PROBLEM DETAILS:
Take the records below and set down exactly the lines from the one with "The image size is (616, 687)." to the one with "You are a computer-use agent. This", ends included; do not copy the pictures.
RECORDED INFORMATION START
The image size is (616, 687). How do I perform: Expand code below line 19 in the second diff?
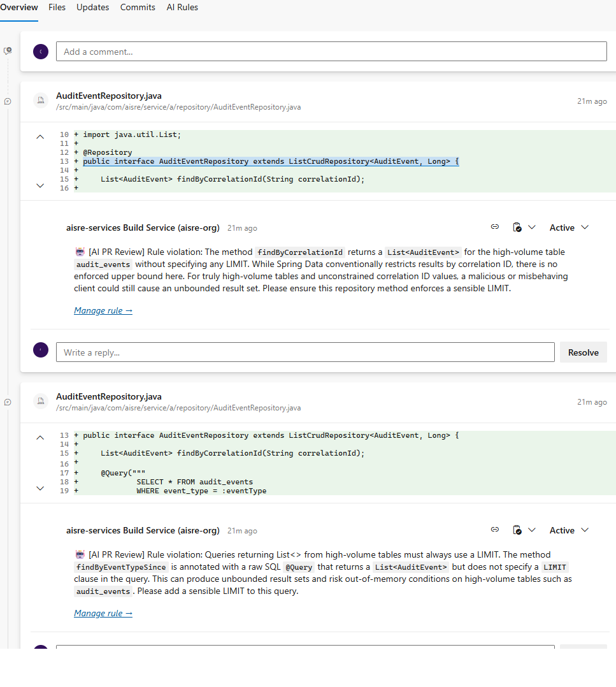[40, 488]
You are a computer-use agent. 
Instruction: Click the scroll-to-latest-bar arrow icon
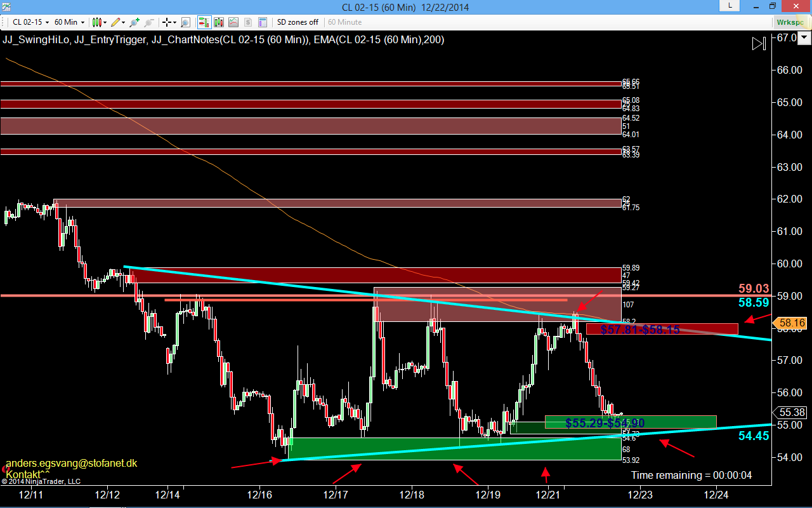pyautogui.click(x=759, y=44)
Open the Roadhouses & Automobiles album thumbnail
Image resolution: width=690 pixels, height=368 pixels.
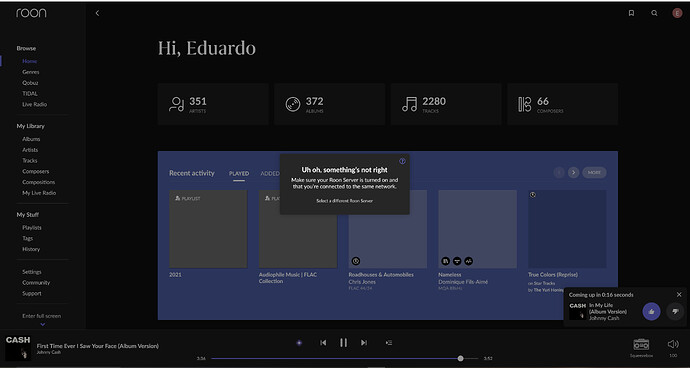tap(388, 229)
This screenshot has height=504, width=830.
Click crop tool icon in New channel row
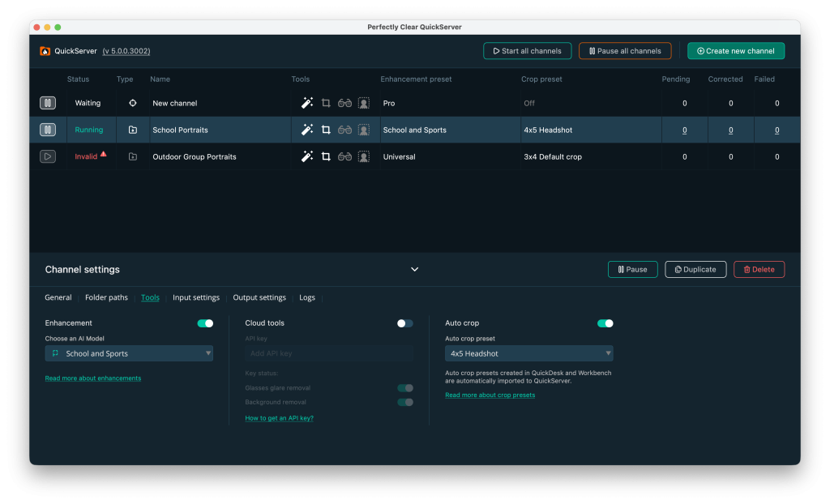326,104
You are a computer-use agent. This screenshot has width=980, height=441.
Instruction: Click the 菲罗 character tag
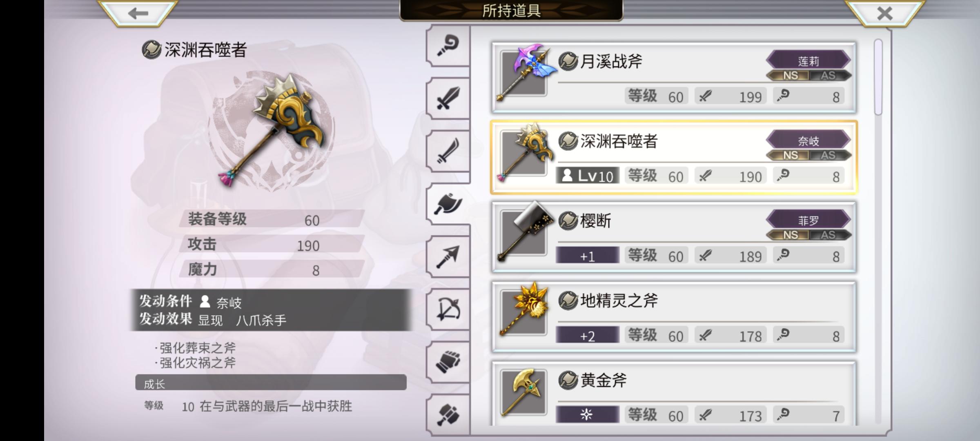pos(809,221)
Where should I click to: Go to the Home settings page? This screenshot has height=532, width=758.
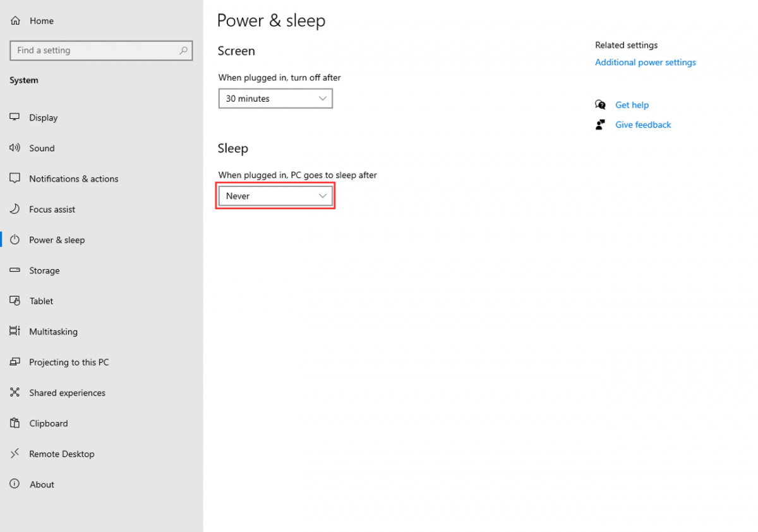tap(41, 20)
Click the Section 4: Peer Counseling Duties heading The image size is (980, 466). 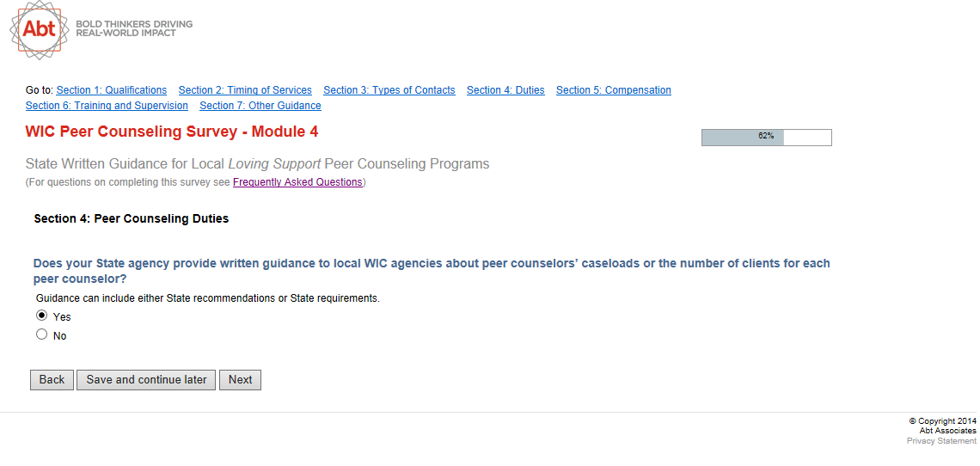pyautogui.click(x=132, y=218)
RECORDED INFORMATION END
RECORDED INFORMATION START
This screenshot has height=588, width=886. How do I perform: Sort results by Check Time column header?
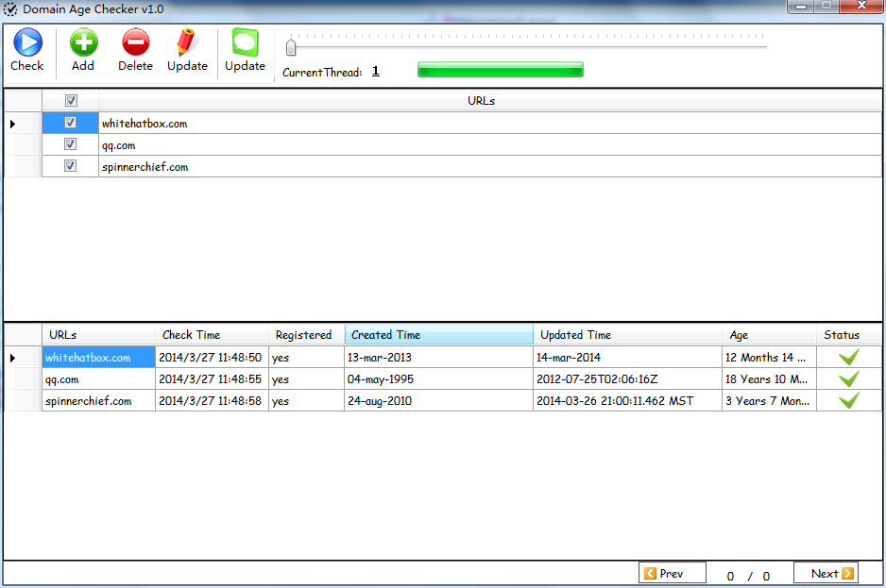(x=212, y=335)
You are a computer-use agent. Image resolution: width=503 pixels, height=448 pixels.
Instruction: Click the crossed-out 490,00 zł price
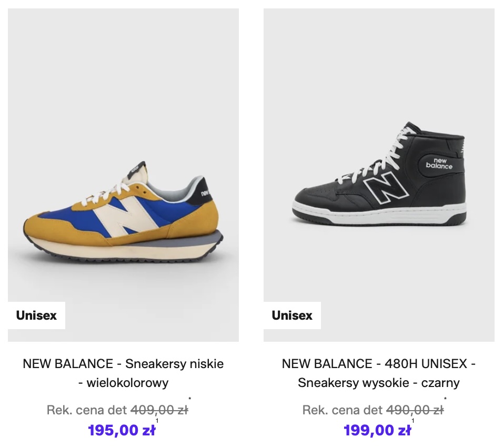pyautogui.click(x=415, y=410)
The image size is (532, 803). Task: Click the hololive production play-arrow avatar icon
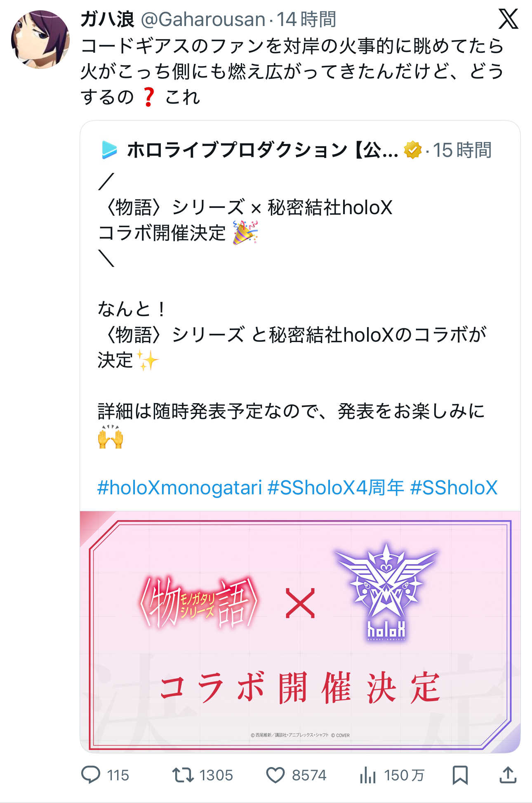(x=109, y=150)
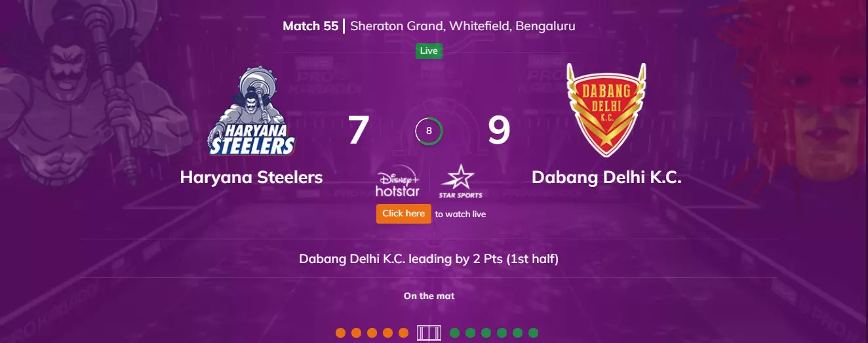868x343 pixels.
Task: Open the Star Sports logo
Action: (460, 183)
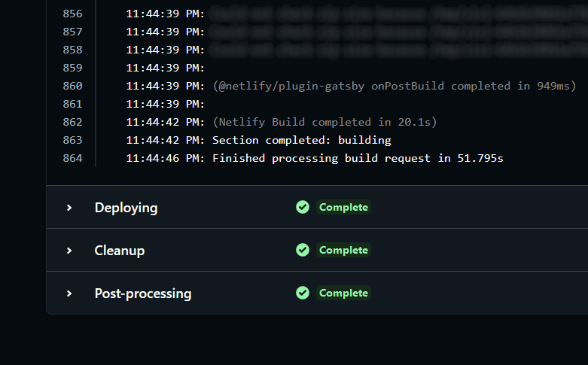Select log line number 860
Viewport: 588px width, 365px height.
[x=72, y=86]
RECORDED INFORMATION END
RECORDED INFORMATION START
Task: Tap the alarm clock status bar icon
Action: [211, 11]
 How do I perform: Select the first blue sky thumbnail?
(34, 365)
RECORDED INFORMATION END
OUTPUT OF THE EXERCISE:
The image size is (616, 687). How do I perform: Expand code below line 19 in the second diff?
[40, 488]
You are a computer-use agent. 
Instruction: Click the scroll-to-latest-bar arrow icon
pyautogui.click(x=759, y=44)
Open the Roadhouses & Automobiles album thumbnail
Image resolution: width=690 pixels, height=368 pixels.
tap(388, 229)
This screenshot has height=504, width=830.
Click crop tool icon in New channel row
326,104
You are a computer-use agent. This screenshot has width=980, height=441.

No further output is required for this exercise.